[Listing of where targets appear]

▼▼▼

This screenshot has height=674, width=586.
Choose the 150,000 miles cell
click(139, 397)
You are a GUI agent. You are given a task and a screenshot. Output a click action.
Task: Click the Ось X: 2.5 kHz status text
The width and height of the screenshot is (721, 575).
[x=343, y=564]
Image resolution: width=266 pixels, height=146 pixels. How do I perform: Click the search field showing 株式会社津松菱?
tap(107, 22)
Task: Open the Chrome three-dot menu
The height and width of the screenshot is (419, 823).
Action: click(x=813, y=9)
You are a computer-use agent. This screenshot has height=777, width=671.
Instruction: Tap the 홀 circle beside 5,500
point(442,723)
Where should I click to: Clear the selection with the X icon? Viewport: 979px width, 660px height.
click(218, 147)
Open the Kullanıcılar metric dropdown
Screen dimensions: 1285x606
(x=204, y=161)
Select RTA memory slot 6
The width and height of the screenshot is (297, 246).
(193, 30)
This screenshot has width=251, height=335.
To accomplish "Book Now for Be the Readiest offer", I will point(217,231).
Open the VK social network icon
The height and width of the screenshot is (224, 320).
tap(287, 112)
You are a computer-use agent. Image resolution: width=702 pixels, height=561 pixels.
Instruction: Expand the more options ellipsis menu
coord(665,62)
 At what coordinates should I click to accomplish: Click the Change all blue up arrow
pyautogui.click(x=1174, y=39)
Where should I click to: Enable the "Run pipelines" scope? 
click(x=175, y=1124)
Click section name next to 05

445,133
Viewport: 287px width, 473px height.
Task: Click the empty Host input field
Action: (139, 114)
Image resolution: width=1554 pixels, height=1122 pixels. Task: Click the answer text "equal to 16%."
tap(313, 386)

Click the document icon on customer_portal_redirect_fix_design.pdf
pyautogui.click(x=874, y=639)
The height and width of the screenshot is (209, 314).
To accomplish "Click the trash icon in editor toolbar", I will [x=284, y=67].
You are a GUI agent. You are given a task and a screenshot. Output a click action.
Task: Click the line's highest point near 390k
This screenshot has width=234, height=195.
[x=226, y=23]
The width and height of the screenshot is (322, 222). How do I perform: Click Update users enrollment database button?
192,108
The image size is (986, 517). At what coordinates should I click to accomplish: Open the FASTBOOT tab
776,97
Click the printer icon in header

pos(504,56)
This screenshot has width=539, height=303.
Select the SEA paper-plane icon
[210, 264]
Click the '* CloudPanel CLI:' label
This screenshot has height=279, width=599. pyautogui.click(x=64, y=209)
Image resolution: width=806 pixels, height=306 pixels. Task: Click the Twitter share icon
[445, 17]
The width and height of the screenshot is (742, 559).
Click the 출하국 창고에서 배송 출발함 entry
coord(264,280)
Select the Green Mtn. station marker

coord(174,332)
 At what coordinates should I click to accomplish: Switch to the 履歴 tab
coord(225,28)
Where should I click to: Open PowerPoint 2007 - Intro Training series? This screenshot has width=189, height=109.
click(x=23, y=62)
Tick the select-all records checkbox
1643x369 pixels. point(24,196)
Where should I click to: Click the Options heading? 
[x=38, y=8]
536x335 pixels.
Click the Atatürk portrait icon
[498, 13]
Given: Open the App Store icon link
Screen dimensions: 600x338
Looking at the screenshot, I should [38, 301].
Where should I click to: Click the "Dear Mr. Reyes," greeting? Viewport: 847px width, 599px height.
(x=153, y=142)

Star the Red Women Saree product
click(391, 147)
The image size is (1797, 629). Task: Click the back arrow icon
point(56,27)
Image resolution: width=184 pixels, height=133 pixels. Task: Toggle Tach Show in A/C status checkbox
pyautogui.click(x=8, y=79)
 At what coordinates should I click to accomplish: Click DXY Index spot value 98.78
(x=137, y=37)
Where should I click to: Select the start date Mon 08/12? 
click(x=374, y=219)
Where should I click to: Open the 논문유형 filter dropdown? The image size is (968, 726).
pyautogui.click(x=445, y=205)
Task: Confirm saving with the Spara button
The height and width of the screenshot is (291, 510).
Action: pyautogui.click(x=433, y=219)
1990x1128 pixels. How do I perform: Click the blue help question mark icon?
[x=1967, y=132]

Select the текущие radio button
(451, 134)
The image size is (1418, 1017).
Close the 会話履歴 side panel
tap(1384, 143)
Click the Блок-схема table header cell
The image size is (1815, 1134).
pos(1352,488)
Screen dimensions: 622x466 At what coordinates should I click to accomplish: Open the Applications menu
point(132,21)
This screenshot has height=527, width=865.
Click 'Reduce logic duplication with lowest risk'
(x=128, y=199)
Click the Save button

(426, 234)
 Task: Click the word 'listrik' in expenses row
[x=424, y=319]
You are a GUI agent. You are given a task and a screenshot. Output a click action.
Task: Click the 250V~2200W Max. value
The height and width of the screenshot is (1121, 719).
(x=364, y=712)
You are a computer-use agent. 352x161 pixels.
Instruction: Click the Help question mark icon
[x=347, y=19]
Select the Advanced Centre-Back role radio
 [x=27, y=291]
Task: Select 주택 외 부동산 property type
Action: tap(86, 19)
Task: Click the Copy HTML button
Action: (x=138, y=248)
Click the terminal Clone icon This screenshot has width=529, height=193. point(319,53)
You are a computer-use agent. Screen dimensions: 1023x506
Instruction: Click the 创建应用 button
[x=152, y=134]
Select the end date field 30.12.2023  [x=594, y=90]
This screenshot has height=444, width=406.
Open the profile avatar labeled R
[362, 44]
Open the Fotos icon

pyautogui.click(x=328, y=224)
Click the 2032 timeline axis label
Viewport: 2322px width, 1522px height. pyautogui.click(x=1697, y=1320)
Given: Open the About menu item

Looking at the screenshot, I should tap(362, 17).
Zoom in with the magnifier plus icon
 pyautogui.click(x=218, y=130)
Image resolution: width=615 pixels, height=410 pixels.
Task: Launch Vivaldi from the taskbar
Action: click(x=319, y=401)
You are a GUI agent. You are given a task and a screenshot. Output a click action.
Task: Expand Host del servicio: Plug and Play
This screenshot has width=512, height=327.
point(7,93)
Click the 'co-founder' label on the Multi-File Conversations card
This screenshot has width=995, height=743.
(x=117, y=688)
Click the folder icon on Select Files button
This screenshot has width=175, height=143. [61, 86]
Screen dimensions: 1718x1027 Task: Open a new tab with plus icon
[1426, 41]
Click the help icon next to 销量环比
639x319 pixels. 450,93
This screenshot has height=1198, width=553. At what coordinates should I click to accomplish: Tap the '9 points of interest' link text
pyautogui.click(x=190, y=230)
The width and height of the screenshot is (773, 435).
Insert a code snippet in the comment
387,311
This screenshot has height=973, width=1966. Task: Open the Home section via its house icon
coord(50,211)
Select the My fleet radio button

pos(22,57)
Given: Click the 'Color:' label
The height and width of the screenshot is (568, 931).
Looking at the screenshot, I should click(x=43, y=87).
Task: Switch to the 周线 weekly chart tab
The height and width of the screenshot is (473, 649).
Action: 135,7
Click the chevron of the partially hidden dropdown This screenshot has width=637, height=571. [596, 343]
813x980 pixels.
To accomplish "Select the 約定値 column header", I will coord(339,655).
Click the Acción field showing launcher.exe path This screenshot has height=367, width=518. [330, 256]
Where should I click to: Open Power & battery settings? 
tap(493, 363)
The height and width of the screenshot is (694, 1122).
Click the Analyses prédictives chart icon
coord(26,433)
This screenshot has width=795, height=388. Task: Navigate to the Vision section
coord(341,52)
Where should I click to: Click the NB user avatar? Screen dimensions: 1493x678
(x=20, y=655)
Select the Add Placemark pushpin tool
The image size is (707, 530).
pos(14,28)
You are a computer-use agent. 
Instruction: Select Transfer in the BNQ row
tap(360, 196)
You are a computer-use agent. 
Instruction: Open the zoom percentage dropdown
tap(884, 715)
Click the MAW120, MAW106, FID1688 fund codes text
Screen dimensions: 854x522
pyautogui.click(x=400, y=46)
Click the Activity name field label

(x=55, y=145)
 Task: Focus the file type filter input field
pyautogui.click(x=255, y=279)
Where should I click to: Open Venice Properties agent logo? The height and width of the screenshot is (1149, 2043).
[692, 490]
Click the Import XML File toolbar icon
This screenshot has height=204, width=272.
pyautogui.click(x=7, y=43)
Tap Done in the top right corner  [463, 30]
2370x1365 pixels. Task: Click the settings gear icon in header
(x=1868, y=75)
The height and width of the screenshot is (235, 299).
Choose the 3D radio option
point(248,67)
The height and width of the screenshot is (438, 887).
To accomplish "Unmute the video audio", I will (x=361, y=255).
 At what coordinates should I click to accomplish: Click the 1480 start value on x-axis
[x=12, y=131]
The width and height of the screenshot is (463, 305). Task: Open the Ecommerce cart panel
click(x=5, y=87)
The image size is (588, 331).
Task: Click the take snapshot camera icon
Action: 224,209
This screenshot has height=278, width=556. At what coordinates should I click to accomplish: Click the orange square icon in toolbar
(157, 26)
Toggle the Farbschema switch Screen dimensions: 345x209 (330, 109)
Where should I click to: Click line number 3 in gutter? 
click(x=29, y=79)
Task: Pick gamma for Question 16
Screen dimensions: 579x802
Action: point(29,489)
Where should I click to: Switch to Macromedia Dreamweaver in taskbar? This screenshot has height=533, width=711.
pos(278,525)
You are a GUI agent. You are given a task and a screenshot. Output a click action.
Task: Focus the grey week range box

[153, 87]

▲▲▲

Task:
Lay out the listing lines as a Markdown table with the columns Row and Line, starting at the line containing "The height and width of the screenshot is (438, 887)." and ending at the line containing "Action: 224,209", including both. Number the rows in order and omit any blank lines.

Answer to the problem:
| Row | Line |
|---|---|
| 1 | The height and width of the screenshot is (438, 887). |
| 2 | To accomplish "Unmute the video audio", I will (x=361, y=255). |
| 3 |  At what coordinates should I click to accomplish: Click the 1480 start value on x-axis |
| 4 | [x=12, y=131] |
| 5 | The width and height of the screenshot is (463, 305). Task: Open the Ecommerce cart panel |
| 6 | click(x=5, y=87) |
| 7 | The image size is (588, 331). |
| 8 | Task: Click the take snapshot camera icon |
| 9 | Action: 224,209 |